## DATA FOR THIS TASK

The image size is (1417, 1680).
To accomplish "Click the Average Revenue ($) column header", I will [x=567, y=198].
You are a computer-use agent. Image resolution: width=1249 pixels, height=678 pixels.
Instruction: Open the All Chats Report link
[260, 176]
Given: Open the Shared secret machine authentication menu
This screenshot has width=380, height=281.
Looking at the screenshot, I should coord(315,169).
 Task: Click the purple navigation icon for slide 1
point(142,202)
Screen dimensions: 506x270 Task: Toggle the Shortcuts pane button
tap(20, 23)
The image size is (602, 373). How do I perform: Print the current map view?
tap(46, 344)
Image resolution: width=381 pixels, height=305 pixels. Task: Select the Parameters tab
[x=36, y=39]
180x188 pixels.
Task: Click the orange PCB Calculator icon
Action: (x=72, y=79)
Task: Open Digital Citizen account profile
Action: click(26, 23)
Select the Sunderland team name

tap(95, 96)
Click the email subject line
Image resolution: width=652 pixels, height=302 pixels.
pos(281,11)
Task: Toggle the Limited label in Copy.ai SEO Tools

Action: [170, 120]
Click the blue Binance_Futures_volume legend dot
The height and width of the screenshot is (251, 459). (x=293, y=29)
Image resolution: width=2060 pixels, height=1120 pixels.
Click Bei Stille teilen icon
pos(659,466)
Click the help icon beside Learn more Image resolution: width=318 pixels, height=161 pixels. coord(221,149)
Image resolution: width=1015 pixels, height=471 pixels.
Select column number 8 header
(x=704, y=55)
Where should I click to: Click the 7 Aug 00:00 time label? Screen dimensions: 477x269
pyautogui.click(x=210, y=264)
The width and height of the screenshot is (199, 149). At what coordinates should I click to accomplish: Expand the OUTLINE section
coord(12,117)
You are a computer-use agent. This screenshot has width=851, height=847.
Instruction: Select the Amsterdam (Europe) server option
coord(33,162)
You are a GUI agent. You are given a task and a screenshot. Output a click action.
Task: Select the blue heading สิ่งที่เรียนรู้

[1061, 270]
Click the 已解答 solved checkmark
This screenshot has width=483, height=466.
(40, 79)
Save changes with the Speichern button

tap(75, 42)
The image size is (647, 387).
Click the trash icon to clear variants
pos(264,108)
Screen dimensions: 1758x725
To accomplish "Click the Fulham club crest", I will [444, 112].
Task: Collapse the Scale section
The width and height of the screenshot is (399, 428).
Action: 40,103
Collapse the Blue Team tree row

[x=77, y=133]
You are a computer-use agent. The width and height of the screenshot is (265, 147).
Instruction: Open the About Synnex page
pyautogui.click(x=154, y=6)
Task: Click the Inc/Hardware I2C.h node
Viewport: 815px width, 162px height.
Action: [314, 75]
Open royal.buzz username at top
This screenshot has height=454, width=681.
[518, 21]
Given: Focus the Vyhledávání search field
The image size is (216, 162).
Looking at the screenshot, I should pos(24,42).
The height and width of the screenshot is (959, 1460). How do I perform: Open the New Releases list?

## STATED GOAL
Can you echo back, word for word, the rows from the very first line through the line containing "coord(33,162)"?

## TASK OUTPUT
The image size is (1417, 1680).
To accomplish "Click the Average Revenue ($) column header", I will [x=567, y=198].
You are a computer-use agent. Image resolution: width=1249 pixels, height=678 pixels.
Instruction: Open the All Chats Report link
[260, 176]
Given: Open the Shared secret machine authentication menu
This screenshot has width=380, height=281.
Looking at the screenshot, I should coord(315,169).
 Task: Click the purple navigation icon for slide 1
point(142,202)
Screen dimensions: 506x270 Task: Toggle the Shortcuts pane button
tap(20, 23)
The image size is (602, 373). How do I perform: Print the current map view?
tap(46, 344)
Image resolution: width=381 pixels, height=305 pixels. Task: Select the Parameters tab
[x=36, y=39]
180x188 pixels.
Task: Click the orange PCB Calculator icon
Action: (x=72, y=79)
Task: Open Digital Citizen account profile
Action: click(26, 23)
Select the Sunderland team name

tap(95, 96)
Click the email subject line
Image resolution: width=652 pixels, height=302 pixels.
pos(281,11)
Task: Toggle the Limited label in Copy.ai SEO Tools

Action: [170, 120]
Click the blue Binance_Futures_volume legend dot
The height and width of the screenshot is (251, 459). (x=293, y=29)
Image resolution: width=2060 pixels, height=1120 pixels.
Click Bei Stille teilen icon
pos(659,466)
Click the help icon beside Learn more Image resolution: width=318 pixels, height=161 pixels. coord(221,149)
Image resolution: width=1015 pixels, height=471 pixels.
Select column number 8 header
(x=704, y=55)
Where should I click to: Click the 7 Aug 00:00 time label? Screen dimensions: 477x269
pyautogui.click(x=210, y=264)
The width and height of the screenshot is (199, 149). At what coordinates should I click to accomplish: Expand the OUTLINE section
coord(12,117)
You are a computer-use agent. This screenshot has width=851, height=847.
Instruction: Select the Amsterdam (Europe) server option
coord(33,162)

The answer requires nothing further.